BRANO DI TESTO:
Principali Residenze:

-         Portocannone;

-     Caserta;

 

Arma: D'azzurro a due leoni d'oro controrampanti ad un pino al naturale terrazzato di verde.

Stemma scolpito sulla chiave di volta del portone di palazzo Campofreda a Portocannone  

 

La famiglia Campofreda è antica di Portocannone, dove se ne hanno notizie fin dai primi anni del 1600. Inizialmente fu conosciuta con il cognome Campofegano che nel corso del tempo si trasformò prima in Campofredano e poi nella forma attuale (dal XIX sec.) Campofreda.

Il palazzo abitato dai Campofreda a Portocannone era munito di opere difensive tra cui una torre, oggi non più visibile, perché fu abbattuta durante alcuni lavori di restauro fatti eseguire nel 1918 in occasione delle nozze di Teodoro Campofreda con D. Clementina Centore di Casagiove. Nei sotterranei esisteva anche una galleria che consentiva, in caso di necessità, la fuga al di là delle mura.

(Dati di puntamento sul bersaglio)
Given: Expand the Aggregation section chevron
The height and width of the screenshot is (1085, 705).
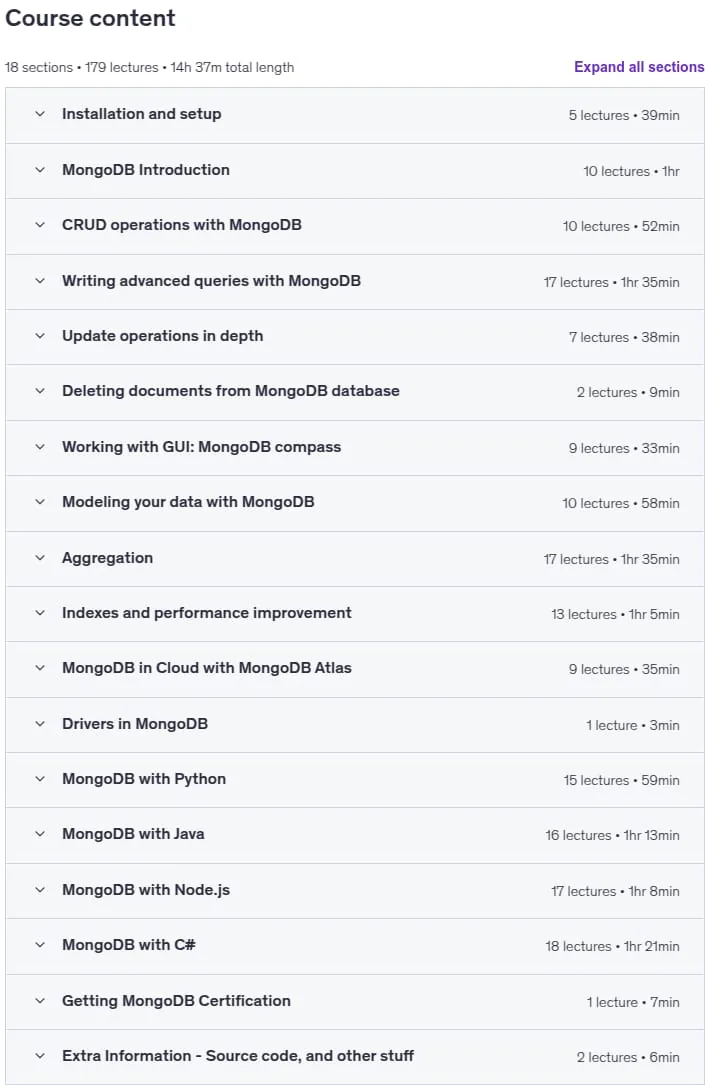Looking at the screenshot, I should click(40, 558).
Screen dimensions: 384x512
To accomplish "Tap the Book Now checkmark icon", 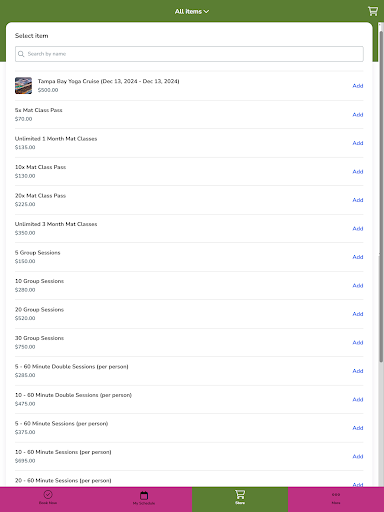I will pos(48,494).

COMPITI DA SVOLGERE:
1. Secondo il testo sulla famiglia Campofreda, in quale anno fu abbattuta la torre del loro palazzo di Portocannone?
2. Trascrivi senza modifiche il passo del testo sulla famiglia Campofreda che va da "Arma: D'azzurro a" fino a "là delle mura." incluso.
3. Riprendi il testo sulla famiglia Campofreda e proseguilo dopo l'ultima frase riportata.

RISULTATI PER COMPITO:
1. Nel 1918.

2.
Arma: D'azzurro a due leoni d'oro controrampanti ad un pino al naturale terrazzato di verde.

Stemma scolpito sulla chiave di volta del portone di palazzo Campofreda a Portocannone  

 

La famiglia Campofreda è antica di Portocannone, dove se ne hanno notizie fin dai primi anni del 1600. Inizialmente fu conosciuta con il cognome Campofegano che nel corso del tempo si trasformò prima in Campofredano e poi nella forma attuale (dal XIX sec.) Campofreda.

Il palazzo abitato dai Campofreda a Portocannone era munito di opere difensive tra cui una torre, oggi non più visibile, perché fu abbattuta durante alcuni lavori di restauro fatti eseguire nel 1918 in occasione delle nozze di Teodoro Campofreda con D. Clementina Centore di Casagiove. Nei sotterranei esisteva anche una galleria che consentiva, in caso di necessità, la fuga al di là delle mura.

3.
I membri di questa famiglia parteciparono attivamente alla vita politica di Portocannone con i sindaci Nazario (1812-1813) e Luigi (1860-1861), dettero uomini alla chiesa (si ricorda l'Arciprete D. Luigi Campofreda) e molti furono i ministri di culto ortodosso, ma si distinsero particolarmente nelle armi. Fra questi in particolare si ricordano:

Nazzario: il governo francese gli affidò il compito di mantenere la tranquillità nel territorio e sul litorale. Ricoprì il grado di Tenente Colonnello e fu anche di Sindaco di Portocannone. Nel 1799, come comandante di truppa, guidò una compagnia di cento albanesi contro gli abitanti di Casacalenda che si erano ribellati al feudatario di Sangro. Al ritorno della dinastia borbonica, continuò a rimanere fedele al precedente governo; il Poerio, conoscendo la sua tenacia, lo costrinse alla capitolazione, sequestrando la sua famiglia e tenendola prigioniera. In questo modo a Nazzario non rimase altra scelta che arrendersi. Odiato dai malviventi e dai briganti fu ucciso durante un agguato nel quale era previsto dovesse soccombere anche il figlio Nicola, il quale, invece, scampò grazie al proditorio intervento di una donna che era a conoscenza dell'agguato. L'intendente di Capitanata, D. Biase Zurlo, scrivendo al generale Ortigoni, così ricordava la figura del Campofreda: "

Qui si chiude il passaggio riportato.